On that program, former Republican state Senator Bill Ballenger asked Whiston, “What is the teacher mill like right now. Is it turning out enough teachers?”

Whiston responded: “We are starting to see a shortage because over the last few years I think people have kind of been turned off by going into education because of the battles and the financial crises that have faced education and the lower starting wages. … We have seen a drop off. Before you might have 20 people applying for a handful of jobs now maybe you have five or 10 so we have seen a significant reduction.”

FortheRecord says: According to state data, 29,000 people became certified to teach in Michigan from 2010 to 2013.

In 2014, there were 101,000 teachers employed by Michigan public schools. In other words, over a four-year period, the number of new people who became qualified to teach was equal to 28.7 percent of the number of current teachers. This does not sound like a recipe for an imminent teacher shortage.

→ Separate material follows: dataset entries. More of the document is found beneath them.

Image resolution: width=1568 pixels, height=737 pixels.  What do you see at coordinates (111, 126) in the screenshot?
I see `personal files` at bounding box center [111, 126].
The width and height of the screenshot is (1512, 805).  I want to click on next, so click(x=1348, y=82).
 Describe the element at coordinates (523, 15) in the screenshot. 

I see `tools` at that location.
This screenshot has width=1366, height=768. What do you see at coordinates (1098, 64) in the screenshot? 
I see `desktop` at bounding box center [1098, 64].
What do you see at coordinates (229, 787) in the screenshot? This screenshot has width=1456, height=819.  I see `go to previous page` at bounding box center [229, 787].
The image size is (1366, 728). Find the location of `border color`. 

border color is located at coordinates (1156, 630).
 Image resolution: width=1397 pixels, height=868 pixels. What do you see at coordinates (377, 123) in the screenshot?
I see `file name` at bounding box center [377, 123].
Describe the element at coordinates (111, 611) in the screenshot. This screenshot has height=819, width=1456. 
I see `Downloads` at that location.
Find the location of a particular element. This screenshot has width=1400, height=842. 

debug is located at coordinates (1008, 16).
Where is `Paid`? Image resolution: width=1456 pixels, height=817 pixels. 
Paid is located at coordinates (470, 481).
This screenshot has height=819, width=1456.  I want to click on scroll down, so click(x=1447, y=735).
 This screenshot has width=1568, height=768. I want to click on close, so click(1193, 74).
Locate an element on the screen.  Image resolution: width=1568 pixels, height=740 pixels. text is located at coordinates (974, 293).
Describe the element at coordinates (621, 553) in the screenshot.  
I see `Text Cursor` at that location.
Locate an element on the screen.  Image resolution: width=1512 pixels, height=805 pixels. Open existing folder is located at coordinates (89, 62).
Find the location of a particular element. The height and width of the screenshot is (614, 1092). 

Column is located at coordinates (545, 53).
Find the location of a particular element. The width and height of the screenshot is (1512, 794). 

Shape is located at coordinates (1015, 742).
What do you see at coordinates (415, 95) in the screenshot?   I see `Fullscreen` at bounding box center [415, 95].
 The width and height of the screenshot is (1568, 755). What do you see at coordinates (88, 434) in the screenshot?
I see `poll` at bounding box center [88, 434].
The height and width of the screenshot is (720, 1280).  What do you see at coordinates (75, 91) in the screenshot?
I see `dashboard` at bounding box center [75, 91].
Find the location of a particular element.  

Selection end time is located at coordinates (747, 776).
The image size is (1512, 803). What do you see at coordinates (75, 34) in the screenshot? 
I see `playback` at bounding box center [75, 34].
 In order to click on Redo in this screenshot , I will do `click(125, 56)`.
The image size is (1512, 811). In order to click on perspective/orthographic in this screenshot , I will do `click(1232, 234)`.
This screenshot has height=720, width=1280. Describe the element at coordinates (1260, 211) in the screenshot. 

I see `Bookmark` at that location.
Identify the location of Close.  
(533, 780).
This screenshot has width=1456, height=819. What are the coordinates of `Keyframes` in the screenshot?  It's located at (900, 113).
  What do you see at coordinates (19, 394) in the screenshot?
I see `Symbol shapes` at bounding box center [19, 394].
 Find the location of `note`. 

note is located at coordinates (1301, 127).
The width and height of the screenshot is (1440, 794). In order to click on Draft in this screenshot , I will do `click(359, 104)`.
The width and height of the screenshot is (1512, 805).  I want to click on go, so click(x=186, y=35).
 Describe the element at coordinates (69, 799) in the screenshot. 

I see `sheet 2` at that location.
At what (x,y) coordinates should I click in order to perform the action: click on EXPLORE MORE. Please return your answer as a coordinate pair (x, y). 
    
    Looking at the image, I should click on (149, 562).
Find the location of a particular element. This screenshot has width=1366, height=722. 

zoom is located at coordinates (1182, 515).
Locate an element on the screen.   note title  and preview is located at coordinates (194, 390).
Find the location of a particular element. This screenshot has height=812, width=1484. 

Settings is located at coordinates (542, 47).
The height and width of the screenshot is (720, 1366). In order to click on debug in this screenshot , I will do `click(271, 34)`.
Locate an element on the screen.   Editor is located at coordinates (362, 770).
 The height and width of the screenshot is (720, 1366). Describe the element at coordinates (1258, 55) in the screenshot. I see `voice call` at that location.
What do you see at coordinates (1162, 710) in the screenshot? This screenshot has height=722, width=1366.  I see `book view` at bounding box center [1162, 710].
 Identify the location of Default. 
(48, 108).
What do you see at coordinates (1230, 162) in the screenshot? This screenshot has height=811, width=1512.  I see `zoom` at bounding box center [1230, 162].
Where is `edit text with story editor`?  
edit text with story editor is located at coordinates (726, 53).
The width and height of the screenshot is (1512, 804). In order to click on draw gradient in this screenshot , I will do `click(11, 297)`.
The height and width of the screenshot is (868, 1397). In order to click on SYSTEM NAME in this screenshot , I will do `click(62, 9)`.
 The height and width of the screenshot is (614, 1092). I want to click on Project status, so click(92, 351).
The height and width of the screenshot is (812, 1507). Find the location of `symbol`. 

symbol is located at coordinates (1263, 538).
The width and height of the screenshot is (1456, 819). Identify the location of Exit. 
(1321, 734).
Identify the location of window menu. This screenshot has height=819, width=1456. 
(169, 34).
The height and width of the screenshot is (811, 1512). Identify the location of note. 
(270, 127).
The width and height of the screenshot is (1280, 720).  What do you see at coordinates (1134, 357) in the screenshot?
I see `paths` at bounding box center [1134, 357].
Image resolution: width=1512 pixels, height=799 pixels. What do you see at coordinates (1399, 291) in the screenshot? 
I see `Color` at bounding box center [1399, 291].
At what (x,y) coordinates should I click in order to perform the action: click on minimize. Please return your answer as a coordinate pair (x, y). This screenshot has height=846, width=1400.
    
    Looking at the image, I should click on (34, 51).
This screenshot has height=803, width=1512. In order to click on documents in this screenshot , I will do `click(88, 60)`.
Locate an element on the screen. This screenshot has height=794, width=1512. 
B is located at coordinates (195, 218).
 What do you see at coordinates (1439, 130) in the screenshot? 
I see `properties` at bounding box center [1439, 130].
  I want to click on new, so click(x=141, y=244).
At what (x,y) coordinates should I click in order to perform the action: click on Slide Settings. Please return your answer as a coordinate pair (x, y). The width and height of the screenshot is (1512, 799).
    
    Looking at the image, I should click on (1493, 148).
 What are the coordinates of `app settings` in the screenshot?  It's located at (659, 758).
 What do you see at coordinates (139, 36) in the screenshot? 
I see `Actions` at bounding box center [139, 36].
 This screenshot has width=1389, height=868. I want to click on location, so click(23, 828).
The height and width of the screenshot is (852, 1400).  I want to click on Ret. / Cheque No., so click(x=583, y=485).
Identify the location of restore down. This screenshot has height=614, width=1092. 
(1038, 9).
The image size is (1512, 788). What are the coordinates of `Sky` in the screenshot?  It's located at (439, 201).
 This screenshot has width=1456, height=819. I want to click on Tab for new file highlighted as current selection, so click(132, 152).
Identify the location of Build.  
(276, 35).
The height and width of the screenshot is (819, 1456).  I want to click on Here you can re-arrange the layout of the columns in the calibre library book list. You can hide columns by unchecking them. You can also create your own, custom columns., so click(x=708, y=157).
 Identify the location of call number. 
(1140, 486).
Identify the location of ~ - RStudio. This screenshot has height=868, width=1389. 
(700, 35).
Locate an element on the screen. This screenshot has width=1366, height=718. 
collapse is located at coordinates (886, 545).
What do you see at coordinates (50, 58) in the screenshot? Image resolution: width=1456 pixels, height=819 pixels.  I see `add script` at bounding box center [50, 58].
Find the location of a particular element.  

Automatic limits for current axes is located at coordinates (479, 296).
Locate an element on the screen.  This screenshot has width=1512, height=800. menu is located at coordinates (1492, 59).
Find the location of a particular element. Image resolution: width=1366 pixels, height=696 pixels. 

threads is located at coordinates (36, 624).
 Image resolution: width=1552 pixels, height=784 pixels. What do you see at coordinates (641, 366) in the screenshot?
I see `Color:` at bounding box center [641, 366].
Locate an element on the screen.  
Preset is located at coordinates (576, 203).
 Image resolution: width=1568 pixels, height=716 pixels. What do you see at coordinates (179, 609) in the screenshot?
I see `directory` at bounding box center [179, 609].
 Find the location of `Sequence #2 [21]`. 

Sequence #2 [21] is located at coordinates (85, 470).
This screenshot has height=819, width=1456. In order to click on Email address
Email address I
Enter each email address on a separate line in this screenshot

As for Michigan teacher salaries, they are the product of union labor contracts, and are almost exclusively determined by years on the job and the number of academic credits. Therefore, no matter how skilled or educated, beginning teachers all start out at the bottom of the pay scale. Moreover, nothing prohibits the worst teacher in a district from getting the highest pay, or the best teacher getting the least.

This is essentially the same model as the one adopted in the 20th century for unionized assembly line workers, and persists in public schools because it's what the teachers unions bargain for.